PH in a ‘perfect storm’

The results of the Pulse Asia survey conducted last Sept. 6-11 should be required reading in Malacañang: The most pressing national concern Filipinos want the Duterte administration to address is controlling inflation (41 percent), closely followed by increasing the pay of workers (40 percent). Not surprisingly, these were linked to their main personal worries: 70 percent on how to stay healthy and avoid illness, 46 percent on not having enough to eat everyday, and 47 percent anxious about keeping a secure and well-paying job.

Pulse Asia president Ronald Holmes said the September survey results showed that Filipinos continued to grapple with gut issues arising from the battered economy. For many, it’s about surviving not only the lingering COVID-19 pandemic, but also the economic difficulties it has inflicted, especially on the poor.

The bad news is that since the much awaited economic recovery is hinged on the country being able to resolve the health crisis, that deliverance remains far off, as the Philippines has lurched wildly in its response to the pandemic. On that, the people’s exasperation and displeasure are becoming clear, too: The same Pulse Asia survey said the Duterte administration suffered a six-point drop in public approval for its management of the pandemic.

Global watchers share that assessment, as seen in the Philippines’ COVID-19 response landing at the bottom of two international rankings. The Tokyo-based financial magazine Nikkei Asia’s latest COVID-19 Recovery Index released last week ranked the Philippines last among 121 countries in terms of infection control, vaccination, and mobility. Bloomberg’s COVID-19 Resilience Ranking report, released earlier on Sept. 29, likewise placed the Philippines last among 53 countries in a study that measured economies’ resilience to the pandemic.

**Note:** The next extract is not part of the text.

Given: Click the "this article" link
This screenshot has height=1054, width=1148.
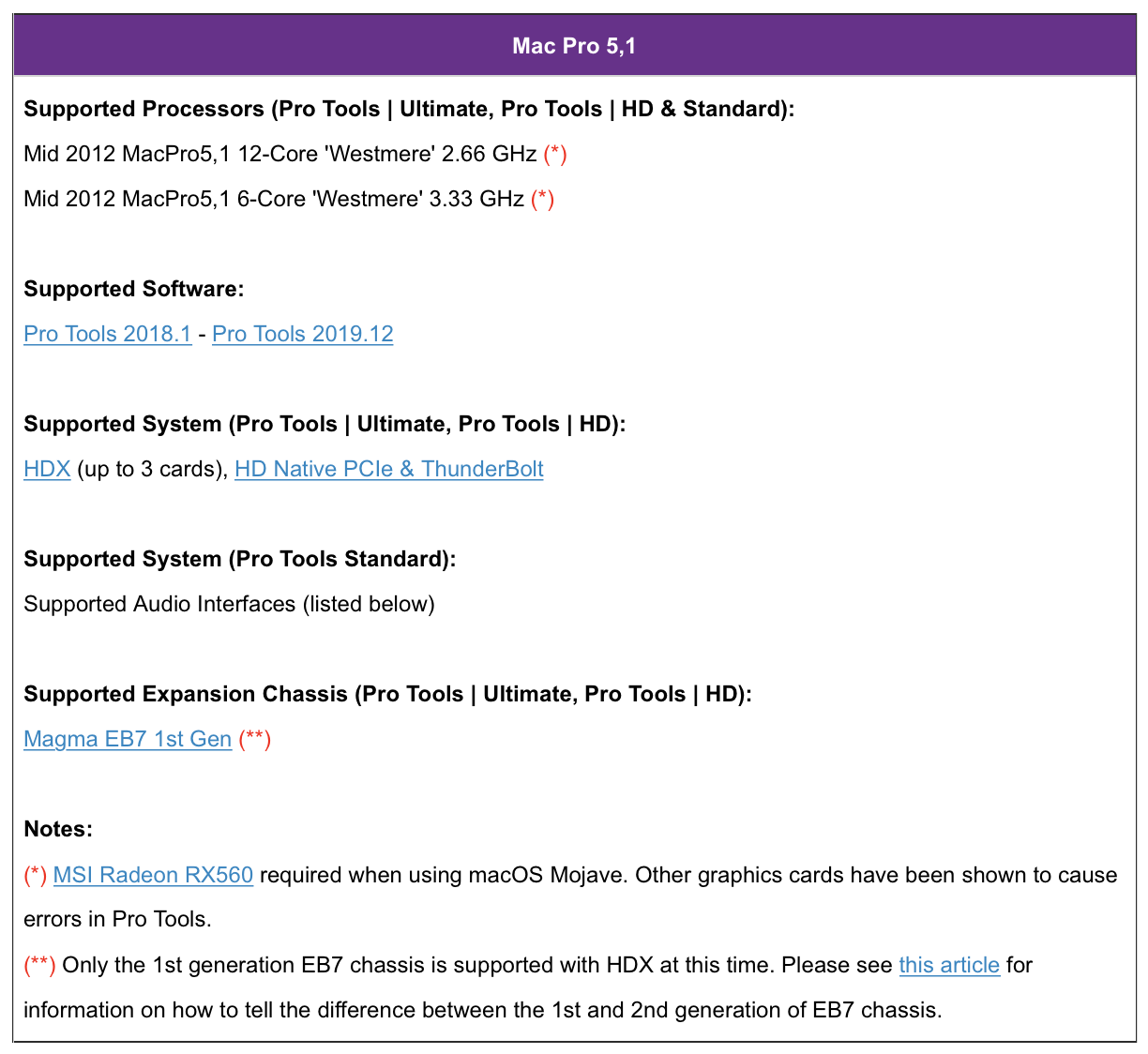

“The Philippines faces a perfect storm in that it’s grappling with the more ferocious Delta variant at the same time as it works with an inadequate testing regime and sees disruptions to its economy and people’s livelihoods as the pandemic continues to rage,” said Bloomberg. Perhaps the only consolation for the Philippines: Other member states of the Association of Southeast Asian Nations were also at or near the bottom in both rankings.

The outlook for inflation, which measures the increase in the prices of essential goods and services, is as pessimistic. In an Oct. 4 report, Goldman Sachs Economics Research said it was expecting higher inflation in the Philippines next year due to rising import costs. Pantheon Macroeconomics senior Asia economist Miguel Chanco sees a similar trend: Inflation in the Philippines, he said in a report last week, “will get much hotter before it starts to cool in a sustainable way, from the middle of next year.” The rate of increase in prices of basic commodities could peak to six percent this November, where it is likely to stay until the first few months of 2022. Meanwhile, ING Bank Manila senior economist Nicholas Mapa noted that prices of food items like corn—a staple in the provinces—were on a “substantial” rise in areas outside Metro Manila.

Supply bottlenecks are affecting the distribution of food products. While there are shortages in some areas, others have excess produce. Take the case of the tons of ripe tomatoes harvested in Tinoc town, Ifugao province, that were dumped on open fields late last month due to lack of buyers. Dr. Domingo Mariano, Tinoc municipal agriculturist, said the no-vaccination-no-entry policy at checkpoints was preventing buyers from reaching the markets. Farmer Enza Aguinao said she had to take back at least two metric tons of unsold ripe tomatoes from the Nueva Vizcaya Agriculture Terminal since she had no buyers.

The same problem afflicts pork. Socioeconomic Planning Secretary Karl Kendrick Chua has admitted the need to distribute imported pork—which was brought into the country to augment domestic demand and address high prices—more evenly across the country. “Most pork supply is in NCR (National Capital Region), so we propose moving to outside NCR and sell in wet markets. Most imported pork is also sold in supermarkets,” he said.

Given the substantial drop in income among millions of Filipino households whiplashed by unending lockdowns and disruptions in work and mobility, the slightest uptick in inflation would certainly cause acute pain, hence the crying need to address it with dispatch, per the Pulse Asia survey. But the election season has set in, and the Duterte administration has months left to right the course of its erratic, in many ways ruinous, pandemic response. The next administration to be elected in the May 2022 polls faces a gargantuan task: controlling the pandemic, resuscitating the economy, putting food on the table of hungry citizens, and, not least, confronting the trillions in debt it will inherit from this administration.